In this general context, the fauna of southern Spain is of particular interest for its geographic position. Among the species whose phylogenetic relationships could be traced, two ( P. fredigatidani sp. n. and P. cucullata sp. n.) are sister species of Mediterranean taxa, while P. varispinosa sp. n. is the sister species of an Atlantic taxon. The two species whose ranges extend beyond the coasts of southern Spain show a similar pattern, with one species known from western France ( P. primitiva ) and one from the northern Mediterranean ( Parotoplanella heterorhabditica ). Therefore, the presence, in southern Spain, of an overlap zone between Atlantic and Mediterranean faunas, well documented in macrofaunal groups, with an Atlantic component often conspicuous at the Gibraltar sill, which progressively disappears towards the eastern borders of the Alboran Sea (see, amongst others Harmelin and D’hondt 1993; Maldonado and Uriz 1995; Abello et al. 2002; Arroyo et al. 2006 and references therein), appears to apply to meiobenthic flatworms as well. Only rarely have Alboran endemics been found in macrofauna, and, when present, interpreted as Tethyan relicts of Premessinian biota ( Boury-Esnault et al. 1992). Although biased by the poor overall knowledge of south-western Europe and west African meiofauna, present data suggest that, for interstitial Platyhelminthes, the presence of species endemic to the Alboran sea may on the contrary be relevant.

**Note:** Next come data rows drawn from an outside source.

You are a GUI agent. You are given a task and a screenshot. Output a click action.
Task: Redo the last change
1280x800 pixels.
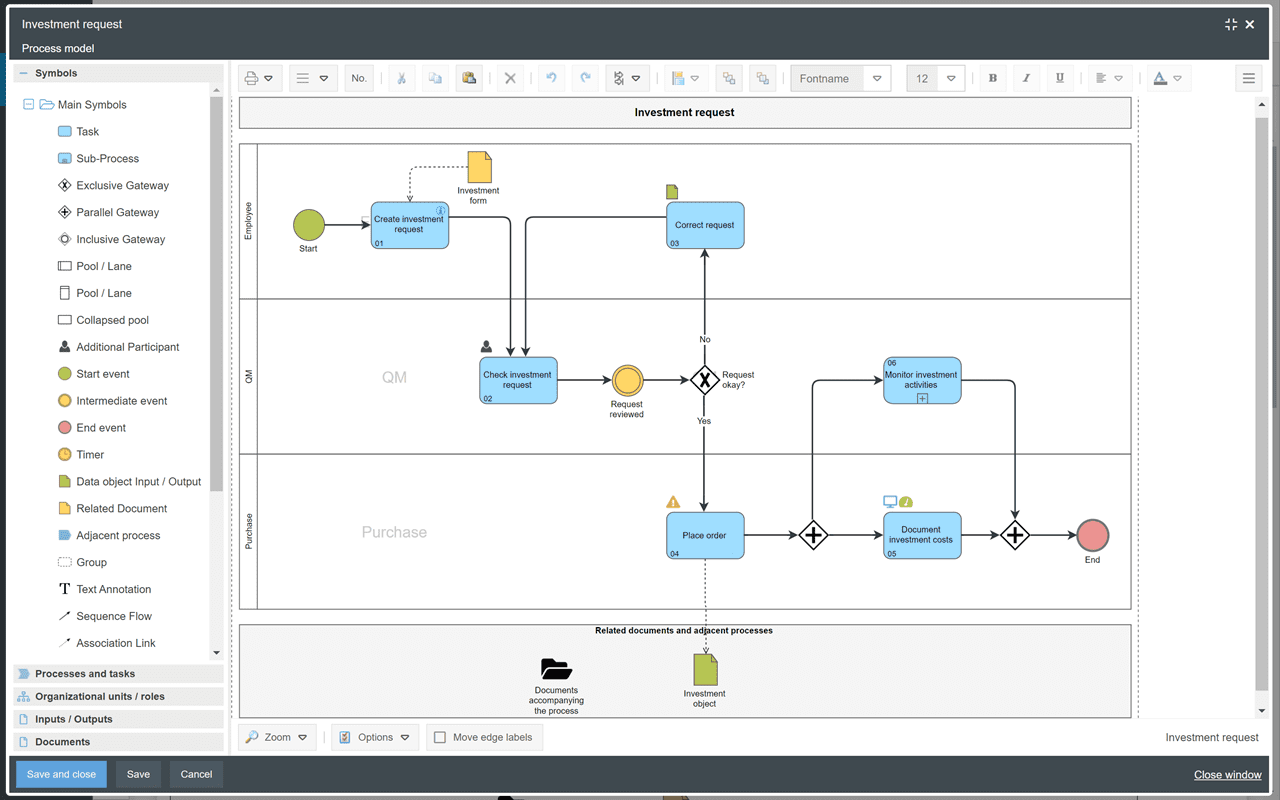point(585,77)
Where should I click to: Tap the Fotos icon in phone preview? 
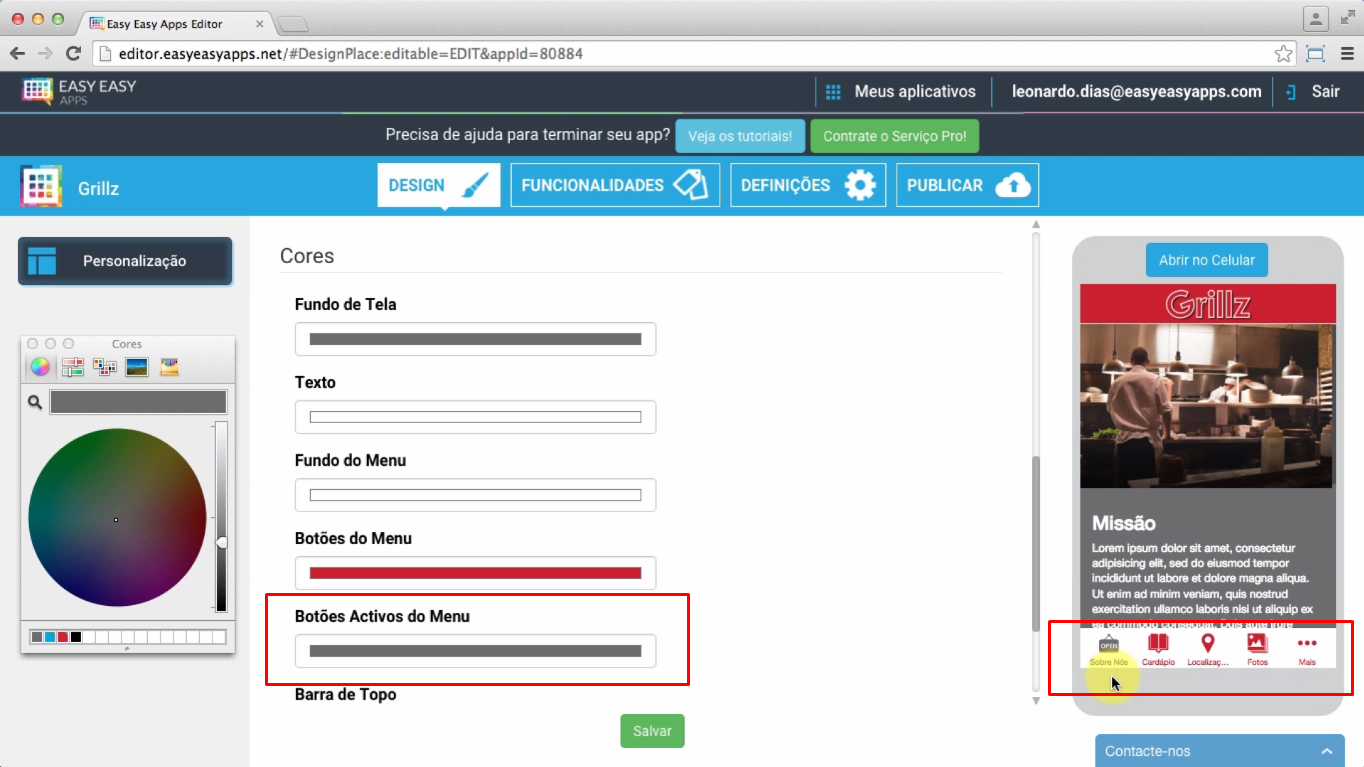1257,643
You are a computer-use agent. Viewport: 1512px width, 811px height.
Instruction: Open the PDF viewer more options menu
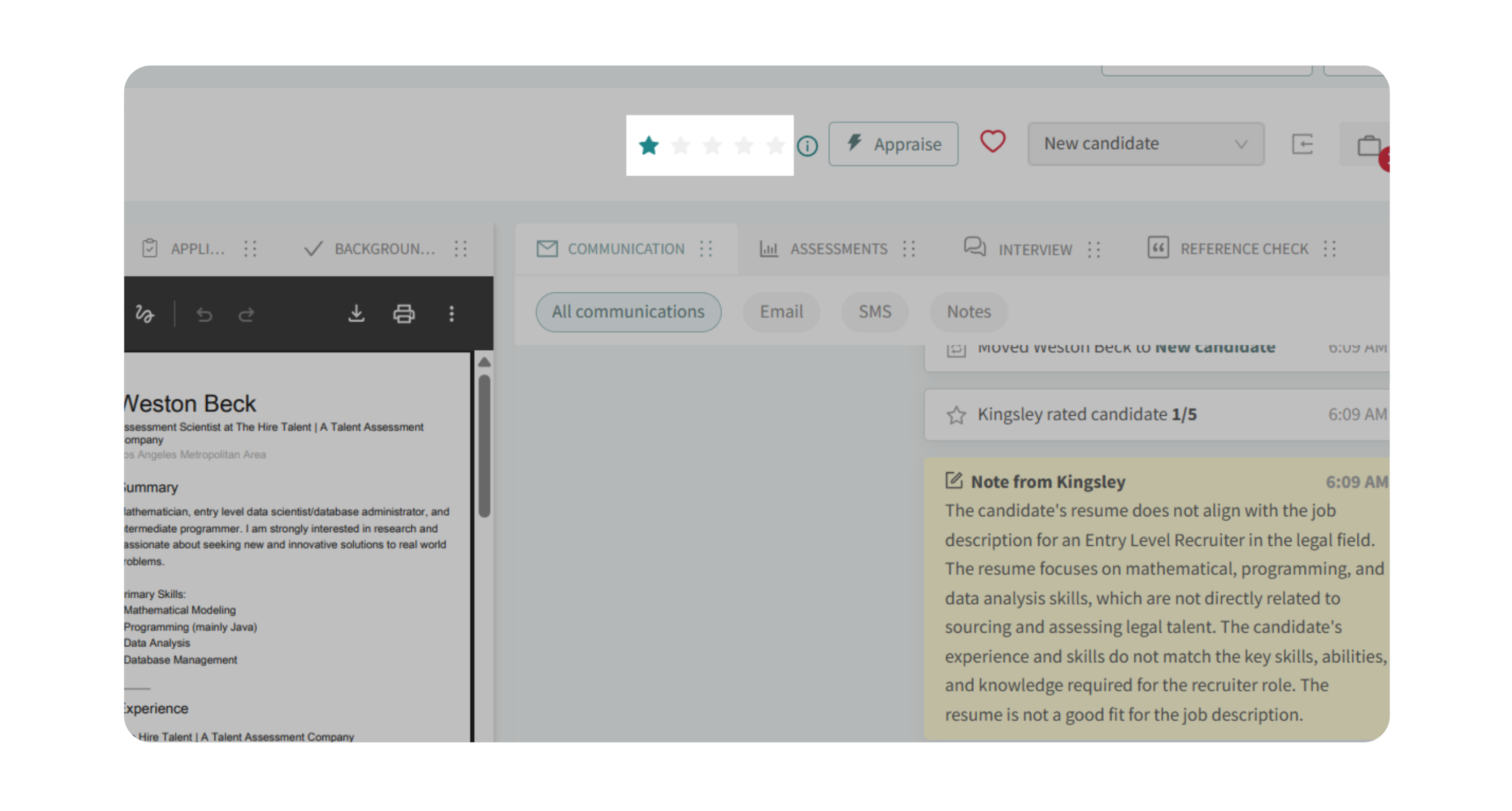pyautogui.click(x=452, y=314)
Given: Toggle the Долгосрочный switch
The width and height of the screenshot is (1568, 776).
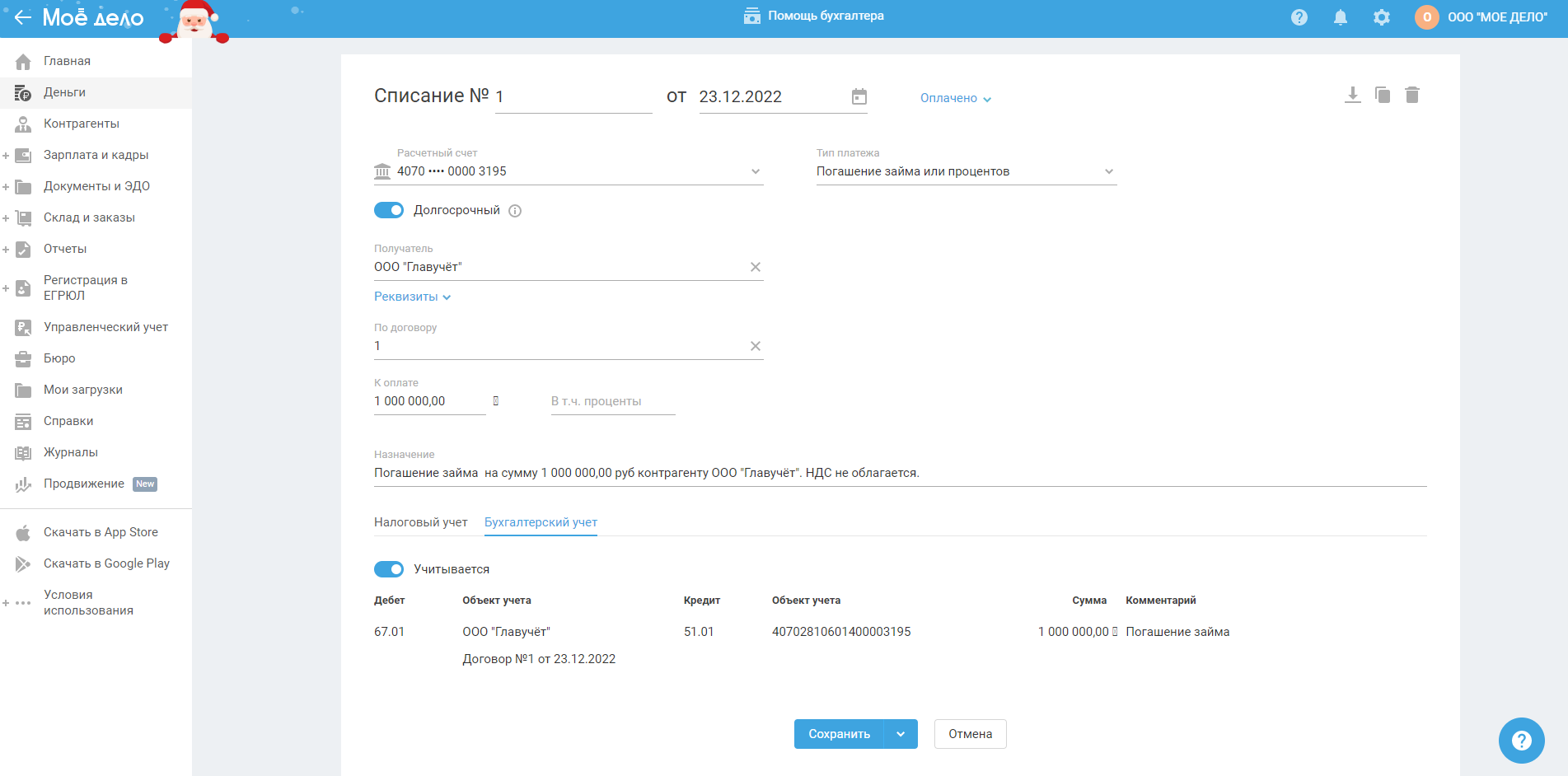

Finally, there are suggestions that the same ecological constraints which apply to the Atlantic component of the macrofauna, whose eastward penetration appears in many instances limited by Palos Cape, off south-east Spain ( Abello et al. 2002), may affect meiofauna distributions as well. Species of Proseriata found in the only station sampled north of Palos Cape (St. Pola) were in most instances different from the suite of species found in the stations located in the Alboran Sea (unpl. data). In the case of the genera considered here, one species only was found at St. Pola, namely Parotoplanella heterorhabditica , a northern Mediterranean species absent from the Alboran Sea. However, hints about biogeography and patterns of biodiversity raised by the present study inevitably call for renewed and extensive work of taxonomic research.